Although not every chapter of this book will be useful to every potential reader, if you belong to one or more of the groups below, this book may help you:
Library paraprofessionals
Whether you’re considering library school or perfectly happy where you are, you need to keep up with changing times as badly as your librarian co-workers do. If you are actually considering library school, this book should help you get ahead of the game. It is my hope that this book will prove especially useful for paraprofessionals who for whatever reason feel daunted by the idea of pursuing a master’s degree.
Library-school and iSchool students
Ask any working professional to hear the refrain, “I didn’t learn that in library school!” It follows, then, that library schools and iSchools represent the beginning, not the end, of your learning. Keeping your skills sharp and up-to-date is a basic career need! Yet I have seen a fair few graduates flail badly (or worse, go stale) once away from the structured clarity of the classroom environment. This book should keep you from becoming one of the flailers or the stale.
Unemployed professionals
I’m sorry. It’s not fair. You got through school, but you haven’t found the job you sought. You are part of the reason this book is free to read—you can’t afford to pay for yet more instruction! Fortunately, you can learn an awful lot that’s useful and that makes you more employable for no more investment than your time. I hope this book helps you do that, and I wish you good luck.
Professionals seeking opportunities
Feeling stuck? Hoping to move up, or on? Need to move to a new place, and want to maximize your employment options there? Failing where you are, and hoping to find a place where you won’t fail? (Oh, can I relate personally to that one.) Wherever you are, this book aims to get you the skills to go where you want to be.
Professionals fearing job loss
It’s ugly out there, what with employer loyalty all but dead. You may have given years or decades of your working life to your employer… but their needs have changed, and you don’t fit the way you once did. If you fear you may lose your job because of changes in the information industries that you don’t understand or feel ready for, this book can help you realign yourself.
Professionals faced with significant job change
Reorganization fever has hit academic libraries and archives hard, and I doubt they’re the only workplaces affected. You may have been ordered outright to acquire new knowledge or skills. Even if you’re keeping your job title, that title may signify something rather different than you remember, or even than you signed up for. If you’re willing and able to learn, though, you have a better shot at controlling your destiny and making organizational change work for you. This book can help.
Administrators seeking to expand staff skillsets
If you’re on the other side of the reorganization—the supervisory side—you may be feeling rather daunted at all that is now expected of you and your possibly-shrinking staff. You may also be uneasily aware of change resistance and unwillingness to learn among your staff.
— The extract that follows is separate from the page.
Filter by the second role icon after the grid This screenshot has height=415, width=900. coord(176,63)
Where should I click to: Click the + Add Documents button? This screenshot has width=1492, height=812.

Standard professional development doesn’t seem to be helping. What’s wrong, and how can you start to fix it? This book contains a chapter especially for you.
LIS instructors
The single hardest thing about transitioning from librarian work to LIS education for me? Making my peace with how hard it has become to keep up my knowledge through praxis. I don’t have time to do all the software bricolage and learning-by-walking-around that I once did.
Yet letting my knowledge decay isn’t an appetizing option either, much less becoming the obsolete, out-of-touch relic that LIS graduates complain most bitterly about.
Three years of teaching have reassured me somewhat. I can keep up. I can avoid growing stale. The tools and techniques I use for this are the same tools and techniques I used as a professional, and the same tools and techniques I write about in this book.
If you came to LIS instruction through your research rather than through praxis, as many LIS instructors with doctorates have, this book should help you work out how to supplement your existing knowledge with praxis-oriented skills and mindsets. Gathering knowledge like a practitioner will help you learn and then teach what practitioners most need to know.
Continuing-education providers
Continuing professional education is different from classroom teaching. Learner goals are different. Logistics are different. The educator-learner relationship is very different; you have significantly less authority than does a classroom teacher. The final chapter of this book explains the differences and suggests ways to deal with them.